Methods: Clinical features were investigated in 19 patients with ischemic stroke (14 men; mean age, 60.8 y) with suspected PAVF on TEE but unproven on further examinations. Patients with atrial fibrillation, aortic atherosclerosis, ipsilateral carotid or intracranial stenosis and other risks of stroke such as vasculopathies, hypercoagulable states, or hematologic disorders were excluded.
Results: The infarct region was in the territory of the unilateral middle cerebral artery in 12 cases, bilateral in 1 case, posterior cerebral artery in 1 case, vertebrobasilar artery in 2 cases, internal carotid artery in 1 case, and undetermined in 2 cases.

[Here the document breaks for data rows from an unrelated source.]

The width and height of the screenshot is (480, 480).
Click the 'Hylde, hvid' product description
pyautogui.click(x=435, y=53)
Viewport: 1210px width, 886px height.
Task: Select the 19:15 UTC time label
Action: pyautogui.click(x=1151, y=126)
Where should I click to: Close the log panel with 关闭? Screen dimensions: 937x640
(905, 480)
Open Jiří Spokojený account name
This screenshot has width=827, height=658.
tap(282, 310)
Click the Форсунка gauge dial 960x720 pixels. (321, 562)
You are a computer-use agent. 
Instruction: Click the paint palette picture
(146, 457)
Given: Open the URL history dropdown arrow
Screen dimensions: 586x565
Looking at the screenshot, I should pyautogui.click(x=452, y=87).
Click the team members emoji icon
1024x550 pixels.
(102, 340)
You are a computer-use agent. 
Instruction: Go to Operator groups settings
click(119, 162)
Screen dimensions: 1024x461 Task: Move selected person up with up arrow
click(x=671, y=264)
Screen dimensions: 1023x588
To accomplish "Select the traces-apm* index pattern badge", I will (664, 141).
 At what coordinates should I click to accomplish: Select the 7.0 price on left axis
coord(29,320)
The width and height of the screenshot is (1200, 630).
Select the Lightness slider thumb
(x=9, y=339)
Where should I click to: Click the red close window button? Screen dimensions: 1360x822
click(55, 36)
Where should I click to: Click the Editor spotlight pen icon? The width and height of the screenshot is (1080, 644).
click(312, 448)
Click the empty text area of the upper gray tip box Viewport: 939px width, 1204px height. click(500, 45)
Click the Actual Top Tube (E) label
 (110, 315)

CECT was performed in 17 cases (including 3D CT reconstruction in 7 cases), ventilation/perfusion lung scintigraphy in 1 case, and CE-MRI in 1 case. Modified Rankin Scale (mRS) scores at discharge were 0, 1, 2 and 3 in 7, 6, 1 and 4 cases, respectively, and 4 in a case complicated by Wernicke's encephalopathy. In 2 cases in which PAVF was proven on CECT, the mRS scores were 2 and 5.
Conclusion: Patients with unproven PAVF tended to have better outcomes than those with proven PAVF. Patients with unproven PAVF may have small PAVFs or shunts unrelated to stroke that still require comprehensive treatment due to other risks and pathologies.